[Dataset entries]
Segment Open

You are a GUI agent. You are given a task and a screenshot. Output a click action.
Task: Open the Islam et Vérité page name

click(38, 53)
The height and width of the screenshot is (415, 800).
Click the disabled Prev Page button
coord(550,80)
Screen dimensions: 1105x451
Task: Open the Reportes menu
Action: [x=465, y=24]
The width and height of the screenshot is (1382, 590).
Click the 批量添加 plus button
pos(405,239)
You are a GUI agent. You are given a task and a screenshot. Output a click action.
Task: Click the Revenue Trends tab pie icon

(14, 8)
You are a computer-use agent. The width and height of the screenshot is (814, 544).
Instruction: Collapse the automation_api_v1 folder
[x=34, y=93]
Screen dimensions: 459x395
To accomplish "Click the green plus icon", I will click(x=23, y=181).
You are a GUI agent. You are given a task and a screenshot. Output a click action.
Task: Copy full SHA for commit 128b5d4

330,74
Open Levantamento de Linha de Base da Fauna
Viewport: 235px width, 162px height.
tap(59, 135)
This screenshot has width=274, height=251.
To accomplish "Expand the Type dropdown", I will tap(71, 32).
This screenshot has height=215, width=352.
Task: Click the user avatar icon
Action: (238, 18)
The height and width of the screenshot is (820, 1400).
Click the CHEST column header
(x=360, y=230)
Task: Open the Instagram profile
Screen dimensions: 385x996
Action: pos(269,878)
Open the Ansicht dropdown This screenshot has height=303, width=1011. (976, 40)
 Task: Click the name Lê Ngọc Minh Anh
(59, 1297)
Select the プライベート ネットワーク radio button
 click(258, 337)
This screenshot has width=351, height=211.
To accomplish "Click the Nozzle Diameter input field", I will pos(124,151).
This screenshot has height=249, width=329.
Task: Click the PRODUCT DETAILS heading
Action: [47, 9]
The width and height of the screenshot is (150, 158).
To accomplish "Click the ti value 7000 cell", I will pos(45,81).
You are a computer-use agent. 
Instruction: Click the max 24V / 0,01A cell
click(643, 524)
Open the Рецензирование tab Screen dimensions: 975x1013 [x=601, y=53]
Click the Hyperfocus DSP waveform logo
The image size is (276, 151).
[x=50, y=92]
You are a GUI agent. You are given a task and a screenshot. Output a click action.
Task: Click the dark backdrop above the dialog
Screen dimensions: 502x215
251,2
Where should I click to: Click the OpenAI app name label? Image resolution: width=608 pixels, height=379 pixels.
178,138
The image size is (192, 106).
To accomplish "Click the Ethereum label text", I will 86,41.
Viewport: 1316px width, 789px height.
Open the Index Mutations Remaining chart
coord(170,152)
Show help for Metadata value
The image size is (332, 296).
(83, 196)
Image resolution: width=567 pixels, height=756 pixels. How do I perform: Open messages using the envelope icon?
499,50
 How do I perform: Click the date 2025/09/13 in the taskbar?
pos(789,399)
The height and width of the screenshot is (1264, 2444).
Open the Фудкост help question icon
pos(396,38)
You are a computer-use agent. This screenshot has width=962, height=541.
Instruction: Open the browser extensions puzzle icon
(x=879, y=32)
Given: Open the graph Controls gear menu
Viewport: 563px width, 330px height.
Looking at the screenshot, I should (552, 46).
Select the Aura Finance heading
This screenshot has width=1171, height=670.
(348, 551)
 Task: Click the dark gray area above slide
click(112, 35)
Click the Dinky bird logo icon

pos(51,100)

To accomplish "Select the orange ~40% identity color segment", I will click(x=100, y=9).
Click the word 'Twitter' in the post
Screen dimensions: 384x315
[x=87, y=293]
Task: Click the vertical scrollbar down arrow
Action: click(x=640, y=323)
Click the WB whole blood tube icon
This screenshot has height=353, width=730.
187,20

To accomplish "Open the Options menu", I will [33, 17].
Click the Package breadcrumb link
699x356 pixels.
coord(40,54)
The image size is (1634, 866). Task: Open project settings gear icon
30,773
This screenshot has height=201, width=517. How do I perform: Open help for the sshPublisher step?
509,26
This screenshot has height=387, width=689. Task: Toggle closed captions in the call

Segment Closed

• _TASK INSTRUCTIONS_
Every record above should be written out exactly.

• _RESPONSE AREA_
You are a GUI agent. You are given a task and a screenshot. Output a click action.
Task: Open the Islam et Vérité page name

click(38, 53)
The height and width of the screenshot is (415, 800).
Click the disabled Prev Page button
coord(550,80)
Screen dimensions: 1105x451
Task: Open the Reportes menu
Action: [x=465, y=24]
The width and height of the screenshot is (1382, 590).
Click the 批量添加 plus button
pos(405,239)
You are a GUI agent. You are given a task and a screenshot. Output a click action.
Task: Click the Revenue Trends tab pie icon

(14, 8)
You are a computer-use agent. The width and height of the screenshot is (814, 544).
Instruction: Collapse the automation_api_v1 folder
[x=34, y=93]
Screen dimensions: 459x395
To accomplish "Click the green plus icon", I will click(x=23, y=181).
You are a GUI agent. You are given a task and a screenshot. Output a click action.
Task: Copy full SHA for commit 128b5d4

330,74
Open Levantamento de Linha de Base da Fauna
Viewport: 235px width, 162px height.
tap(59, 135)
This screenshot has width=274, height=251.
To accomplish "Expand the Type dropdown", I will tap(71, 32).
This screenshot has height=215, width=352.
Task: Click the user avatar icon
Action: (238, 18)
The height and width of the screenshot is (820, 1400).
Click the CHEST column header
(x=360, y=230)
Task: Open the Instagram profile
Screen dimensions: 385x996
Action: pos(269,878)
Open the Ansicht dropdown This screenshot has height=303, width=1011. (976, 40)
 Task: Click the name Lê Ngọc Minh Anh
(59, 1297)
Select the プライベート ネットワーク radio button
 click(258, 337)
This screenshot has width=351, height=211.
To accomplish "Click the Nozzle Diameter input field", I will pos(124,151).
This screenshot has height=249, width=329.
Task: Click the PRODUCT DETAILS heading
Action: [47, 9]
The width and height of the screenshot is (150, 158).
To accomplish "Click the ti value 7000 cell", I will pos(45,81).
You are a computer-use agent. 
Instruction: Click the max 24V / 0,01A cell
click(643, 524)
Open the Рецензирование tab Screen dimensions: 975x1013 [x=601, y=53]
Click the Hyperfocus DSP waveform logo
The image size is (276, 151).
[x=50, y=92]
You are a GUI agent. You are given a task and a screenshot. Output a click action.
Task: Click the dark backdrop above the dialog
Screen dimensions: 502x215
251,2
Where should I click to: Click the OpenAI app name label? Image resolution: width=608 pixels, height=379 pixels.
178,138
The image size is (192, 106).
To accomplish "Click the Ethereum label text", I will 86,41.
Viewport: 1316px width, 789px height.
Open the Index Mutations Remaining chart
coord(170,152)
Show help for Metadata value
The image size is (332, 296).
(83, 196)
Image resolution: width=567 pixels, height=756 pixels. How do I perform: Open messages using the envelope icon?
499,50
 How do I perform: Click the date 2025/09/13 in the taskbar?
pos(789,399)
The height and width of the screenshot is (1264, 2444).
Open the Фудкост help question icon
pos(396,38)
You are a computer-use agent. This screenshot has width=962, height=541.
Instruction: Open the browser extensions puzzle icon
(x=879, y=32)
Given: Open the graph Controls gear menu
Viewport: 563px width, 330px height.
Looking at the screenshot, I should (552, 46).
Select the Aura Finance heading
This screenshot has width=1171, height=670.
(348, 551)
 Task: Click the dark gray area above slide
click(112, 35)
Click the Dinky bird logo icon

pos(51,100)

To accomplish "Select the orange ~40% identity color segment", I will click(x=100, y=9).
Click the word 'Twitter' in the post
Screen dimensions: 384x315
[x=87, y=293]
Task: Click the vertical scrollbar down arrow
Action: click(x=640, y=323)
Click the WB whole blood tube icon
This screenshot has height=353, width=730.
187,20

To accomplish "Open the Options menu", I will [33, 17].
Click the Package breadcrumb link
699x356 pixels.
coord(40,54)
The image size is (1634, 866). Task: Open project settings gear icon
30,773
This screenshot has height=201, width=517. How do I perform: Open help for the sshPublisher step?
509,26
This screenshot has height=387, width=689. Task: Toggle closed captions in the call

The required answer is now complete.